Snitches are configured for a Cassandra cluster in the cassandra.yaml configuration file. All nodes in a cluster should use the same snitch configuration. When assigning tokens, assign them to alternating racks. For example: rack1, rack2, rack3, rack1, rack2, rack3, and so on.

../../_images/multi_tokens_rack.png

The following snitches are available:

SimpleSnitch

The SimpleSnitch (the default) is appropriate if you have no rack or data center information available. Single-data center deployments (or single-zone in public clouds) usually fall into this category.

If using this snitch, use replication_factor=<#> when defining your keyspace strategy_options. This snitch does not recognize data center or rack information.

RackInferringSnitch

RackInferringSnitch infers the topology of the network by analyzing the node IP addresses. This snitch assumes that the second octet identifies the data center where a node is located, and the third octet identifies the rack.

../../_images/rack_inferring_snitch_ips.png

If using this snitch, use the second octet number of your node IPs as your data center names when defining your keyspace strategy_options. For example, 100 would be the data center name.

PropertyFileSnitch

PropertyFileSnitch determines the location of nodes by referring to a user-defined description of the network details located in the property file cassandra-topology.properties. This snitch is best when your node IPs are not uniform or you have complex replication grouping requirements. See Configuring the PropertyFileSnitch for more information.

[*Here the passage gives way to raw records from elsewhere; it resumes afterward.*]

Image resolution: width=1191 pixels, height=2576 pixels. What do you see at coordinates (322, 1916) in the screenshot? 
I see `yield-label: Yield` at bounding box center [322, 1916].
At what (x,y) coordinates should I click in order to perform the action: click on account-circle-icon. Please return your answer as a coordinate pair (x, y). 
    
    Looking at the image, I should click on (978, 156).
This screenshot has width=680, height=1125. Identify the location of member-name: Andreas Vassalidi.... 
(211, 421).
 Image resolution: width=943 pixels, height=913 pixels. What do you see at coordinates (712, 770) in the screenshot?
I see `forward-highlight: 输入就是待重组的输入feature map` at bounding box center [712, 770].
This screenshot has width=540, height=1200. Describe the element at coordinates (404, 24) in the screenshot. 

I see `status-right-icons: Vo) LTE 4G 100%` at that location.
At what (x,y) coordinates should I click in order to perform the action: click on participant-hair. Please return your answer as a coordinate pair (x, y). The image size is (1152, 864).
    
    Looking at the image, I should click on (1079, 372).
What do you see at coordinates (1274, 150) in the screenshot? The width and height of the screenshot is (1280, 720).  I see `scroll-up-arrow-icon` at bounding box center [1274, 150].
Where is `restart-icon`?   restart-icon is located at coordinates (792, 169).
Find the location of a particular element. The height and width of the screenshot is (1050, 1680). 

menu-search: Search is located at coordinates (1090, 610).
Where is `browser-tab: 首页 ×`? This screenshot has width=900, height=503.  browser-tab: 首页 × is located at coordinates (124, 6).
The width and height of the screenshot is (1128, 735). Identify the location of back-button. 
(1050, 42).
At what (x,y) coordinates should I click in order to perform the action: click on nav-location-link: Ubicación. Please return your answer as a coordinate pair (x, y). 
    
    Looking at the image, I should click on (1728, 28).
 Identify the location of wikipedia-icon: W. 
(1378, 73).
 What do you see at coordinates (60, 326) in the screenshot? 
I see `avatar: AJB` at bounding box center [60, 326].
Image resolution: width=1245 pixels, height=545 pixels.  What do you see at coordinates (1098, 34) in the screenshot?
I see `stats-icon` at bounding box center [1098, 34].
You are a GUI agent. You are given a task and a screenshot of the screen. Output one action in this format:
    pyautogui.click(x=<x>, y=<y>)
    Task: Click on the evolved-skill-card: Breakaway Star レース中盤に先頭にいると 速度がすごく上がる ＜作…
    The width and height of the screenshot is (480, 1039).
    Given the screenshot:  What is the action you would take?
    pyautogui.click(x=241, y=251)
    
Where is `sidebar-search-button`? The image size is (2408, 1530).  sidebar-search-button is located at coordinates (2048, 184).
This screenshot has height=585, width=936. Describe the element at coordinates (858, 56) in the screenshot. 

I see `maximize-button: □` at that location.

If using this snitch, you can define your data center names to be whatever you want. Just make sure the data center names you define in the cassandra-topology.properties file correlates to what you name your data centers in your keyspace strategy_options.

EC2Snitch

EC2Snitch is for deployments on Amazon EC2 only. Instead of using the node’s IP address to infer node location, this snitch uses the AWS API to request the region and availability zone of a node. Regions are treated as data centers and availability zones are treated as racks within a data center. For example, if a node is in us-east-1a, us-east is the data center name and 1a is the rack location.

If using this snitch, use the EC2 region name (for example,``us-east``) as your data center names when defining your keyspace strategy_options.

About Dynamic Snitching

By default, all snitches also use a dynamic snitch layer that monitors read latency and, when possible, routes requests away from poorly-performing nodes. The dynamic snitch is enabled by default, and is recommended for use in most deployments.

Dynamic snitch thresholds can be configured in the cassandra.yaml configuration file for a node.